Patreon, a crowd funding site dedicated to helping artists and creators support themselves through donations, has become the latest hacking victim in a series of web dumps that seem poised to change how the Internet tackles security.
Creators & patrons, please see this post for details regarding a recent security breach & how we’ve resolved it: http://t.co/wfmmDPP4kK
— Patreon (@Patreon) October 1, 2015Patreon is perhaps best known for being the support structure for YouTube vloggers, who typically don’t get paid enough from simple YouTube clicks alone and must rely on outside patron-ship to work as a YouTuber full-time.
Usernames, email addresses, posts and shipping addresses have all been leaked by the hackers, who called themselves #SuperExtremeShitpostingTeam in a README file placed inside the dump.
To check if you’ve been affected, and if you’ve used Patreon you most likely were, check the website Haveibeenpwned.com.
New breach: 2.3M email addresses from the Patreon breach. 12% were already in @haveibeenpwned http://t.co/U0QyHZxP6k
— Have I been pwned? (@haveibeenpwned) October 2, 2015In a post on their blog, Patreon did say that credit card numbers were not accessed. Passwords, Social Security numbers and tax form information were accessed, but were all encrypted using a 2048-bit RSA key. While that information should be able to be kept hidden, Patreon users are encouraged to change their passwords to be safe.

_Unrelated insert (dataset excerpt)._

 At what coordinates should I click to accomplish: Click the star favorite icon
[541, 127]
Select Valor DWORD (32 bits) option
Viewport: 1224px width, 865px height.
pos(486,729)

“I take our creators’ and patrons’ privacy very seriously," Patreon CEO/Co-founder Jack Conte wrote. "It is our team’s mission to help creators get paid for the immeasurable value they provide to all of us, and earning your trust to provide that service in a safe and secure way is Patreon’s highest priority. Again, I sincerely apologize for this breach, and the team and I are making every effort to prevent something like this from happening in the future.
Hackers were able to access Patreon’s database through a debug version of their website that had been left visible to the public. That development server didn’t have any access to Patreon’s private keys, so access was cut off from there, but the server did have a copy of all the user information. Patreon has since rotated their private and API keys for third-party services, which is important for credit card information.
The Impact Team, for example, while they didn’t get credit card information, they could have and bragged about having access to the third-party service that Ashley Madison used for credit card numbers, comparing it something akin to logging into Gmail.
Thankfully Patreon did encrypt sensitive information using the bcrypt algorithm, which is the heavy floor vault of password hashing, designed specifically in mind to slow down crackers. However, Ashley Madison did much the same but had their bcrypt hashed passwords cracked after a programming error was found.